Uyuşmazlığın Türk Ticaret Kanununda düzenlenen bir hususa ilişkin olması veya davanın ticaret mahkemesinde görüleceğine dair açık bir yasal düzenlemenin bulunması halinde mutlak ticari dava söz konusu olup mahkememizin görev alanı içinde kalacaktır. Olayımıza konu uyuşmazlık Borçlar Kanununda düzenlenen hizmet sözleşmesinden kaynaklanmaktadır.
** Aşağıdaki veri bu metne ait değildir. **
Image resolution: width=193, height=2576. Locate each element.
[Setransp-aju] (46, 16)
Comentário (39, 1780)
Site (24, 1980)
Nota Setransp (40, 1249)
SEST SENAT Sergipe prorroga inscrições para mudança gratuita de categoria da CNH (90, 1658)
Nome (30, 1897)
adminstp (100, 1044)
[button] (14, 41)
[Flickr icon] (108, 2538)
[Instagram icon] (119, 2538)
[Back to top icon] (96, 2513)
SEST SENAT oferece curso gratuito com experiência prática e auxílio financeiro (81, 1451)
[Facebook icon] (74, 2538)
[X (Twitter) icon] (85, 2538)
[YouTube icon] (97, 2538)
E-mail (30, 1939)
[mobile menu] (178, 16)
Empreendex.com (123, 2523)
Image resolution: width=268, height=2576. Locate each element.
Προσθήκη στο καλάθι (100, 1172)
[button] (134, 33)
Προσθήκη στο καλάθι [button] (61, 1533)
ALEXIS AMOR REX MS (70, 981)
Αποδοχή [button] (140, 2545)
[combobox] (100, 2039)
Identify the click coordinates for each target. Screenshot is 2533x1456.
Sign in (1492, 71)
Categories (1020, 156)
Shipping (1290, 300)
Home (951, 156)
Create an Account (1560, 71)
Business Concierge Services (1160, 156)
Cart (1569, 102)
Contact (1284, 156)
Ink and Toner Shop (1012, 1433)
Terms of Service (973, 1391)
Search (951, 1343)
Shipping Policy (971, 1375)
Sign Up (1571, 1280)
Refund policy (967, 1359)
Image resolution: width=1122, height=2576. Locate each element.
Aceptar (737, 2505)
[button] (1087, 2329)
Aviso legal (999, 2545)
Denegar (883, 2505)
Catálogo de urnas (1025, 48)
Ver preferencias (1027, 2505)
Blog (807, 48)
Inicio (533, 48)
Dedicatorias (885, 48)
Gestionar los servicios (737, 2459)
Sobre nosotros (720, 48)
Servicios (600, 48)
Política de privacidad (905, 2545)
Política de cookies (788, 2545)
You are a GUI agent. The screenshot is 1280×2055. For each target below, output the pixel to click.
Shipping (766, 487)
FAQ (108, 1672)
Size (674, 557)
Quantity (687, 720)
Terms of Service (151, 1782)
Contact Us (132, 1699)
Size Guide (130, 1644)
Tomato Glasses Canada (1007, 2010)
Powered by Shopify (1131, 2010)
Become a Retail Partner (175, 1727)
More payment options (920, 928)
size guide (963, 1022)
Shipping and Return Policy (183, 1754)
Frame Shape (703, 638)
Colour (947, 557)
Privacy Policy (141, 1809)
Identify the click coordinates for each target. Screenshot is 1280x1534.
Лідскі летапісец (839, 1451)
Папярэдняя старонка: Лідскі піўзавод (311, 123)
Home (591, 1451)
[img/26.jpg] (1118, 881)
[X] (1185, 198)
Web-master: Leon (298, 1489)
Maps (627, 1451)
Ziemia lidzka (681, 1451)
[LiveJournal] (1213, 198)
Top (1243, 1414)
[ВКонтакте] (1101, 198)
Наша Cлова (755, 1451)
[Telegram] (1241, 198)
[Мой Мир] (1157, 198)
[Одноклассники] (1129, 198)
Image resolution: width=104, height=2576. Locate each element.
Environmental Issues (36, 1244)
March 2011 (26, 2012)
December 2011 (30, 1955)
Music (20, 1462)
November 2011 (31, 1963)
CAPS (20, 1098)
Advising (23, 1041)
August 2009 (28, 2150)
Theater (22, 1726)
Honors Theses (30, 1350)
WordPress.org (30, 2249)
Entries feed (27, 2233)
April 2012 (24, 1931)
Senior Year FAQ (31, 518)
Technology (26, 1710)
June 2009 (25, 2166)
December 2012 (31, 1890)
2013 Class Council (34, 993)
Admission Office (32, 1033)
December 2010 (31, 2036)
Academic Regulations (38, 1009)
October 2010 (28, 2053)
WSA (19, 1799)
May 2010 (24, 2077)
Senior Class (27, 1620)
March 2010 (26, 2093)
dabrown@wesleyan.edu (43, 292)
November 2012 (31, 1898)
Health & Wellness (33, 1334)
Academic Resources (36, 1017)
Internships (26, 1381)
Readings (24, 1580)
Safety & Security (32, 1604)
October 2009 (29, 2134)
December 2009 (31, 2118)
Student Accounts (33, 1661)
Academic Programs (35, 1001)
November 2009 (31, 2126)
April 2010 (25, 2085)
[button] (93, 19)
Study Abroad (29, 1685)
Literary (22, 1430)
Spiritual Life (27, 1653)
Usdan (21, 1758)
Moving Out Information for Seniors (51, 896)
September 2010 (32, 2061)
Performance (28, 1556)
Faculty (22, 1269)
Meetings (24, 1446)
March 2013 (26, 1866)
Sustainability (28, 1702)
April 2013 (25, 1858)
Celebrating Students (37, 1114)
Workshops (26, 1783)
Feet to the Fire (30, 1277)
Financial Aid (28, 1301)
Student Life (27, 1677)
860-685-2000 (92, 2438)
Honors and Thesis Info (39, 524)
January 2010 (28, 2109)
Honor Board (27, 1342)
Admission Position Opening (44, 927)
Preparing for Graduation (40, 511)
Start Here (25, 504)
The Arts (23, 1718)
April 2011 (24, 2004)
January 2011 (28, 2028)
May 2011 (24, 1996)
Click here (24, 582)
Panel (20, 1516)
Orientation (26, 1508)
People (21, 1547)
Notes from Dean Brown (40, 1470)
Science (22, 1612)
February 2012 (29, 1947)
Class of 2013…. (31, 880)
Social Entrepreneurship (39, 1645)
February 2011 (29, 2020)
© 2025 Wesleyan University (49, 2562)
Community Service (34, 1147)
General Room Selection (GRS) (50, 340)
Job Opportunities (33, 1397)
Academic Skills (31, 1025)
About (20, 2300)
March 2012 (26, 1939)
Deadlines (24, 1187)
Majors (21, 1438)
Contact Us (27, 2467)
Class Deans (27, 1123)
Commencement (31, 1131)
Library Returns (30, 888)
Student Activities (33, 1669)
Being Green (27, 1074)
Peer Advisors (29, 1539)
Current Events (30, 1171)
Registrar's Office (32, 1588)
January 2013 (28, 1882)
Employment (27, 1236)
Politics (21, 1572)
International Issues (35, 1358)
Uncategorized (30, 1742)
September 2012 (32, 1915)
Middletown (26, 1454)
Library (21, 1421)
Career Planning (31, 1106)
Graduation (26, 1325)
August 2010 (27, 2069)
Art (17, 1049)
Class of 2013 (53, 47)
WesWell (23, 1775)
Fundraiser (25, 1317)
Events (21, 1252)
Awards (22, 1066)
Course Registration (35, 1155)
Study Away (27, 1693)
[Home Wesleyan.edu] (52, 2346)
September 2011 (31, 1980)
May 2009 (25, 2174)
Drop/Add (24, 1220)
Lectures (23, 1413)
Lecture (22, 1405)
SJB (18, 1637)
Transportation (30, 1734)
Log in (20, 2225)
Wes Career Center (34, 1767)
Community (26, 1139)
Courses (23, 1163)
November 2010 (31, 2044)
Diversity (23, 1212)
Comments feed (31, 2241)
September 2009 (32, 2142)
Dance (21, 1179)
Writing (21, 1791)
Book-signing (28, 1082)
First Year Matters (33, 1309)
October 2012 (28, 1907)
TTK.4.maddesinde ya da başka bir yasada davanın ticaret mahkemesinde görüleceğine dair bir hüküm yoktur. Bu durumda davaya bakma görevi asliye hukuk mahkemesine ait olacağından mahkememizin görevsizliği nedeniyle davanın dava şartı yokluğundan usulden reddine, dosyanın karar kesinleştiğinde süresinde talep halinde görevli İstanbul Anadolu Nöbetçi Asliye Hukuk Mahkemesi’ne gönderilmesine, dair aşağıdaki hüküm kurulmuştur.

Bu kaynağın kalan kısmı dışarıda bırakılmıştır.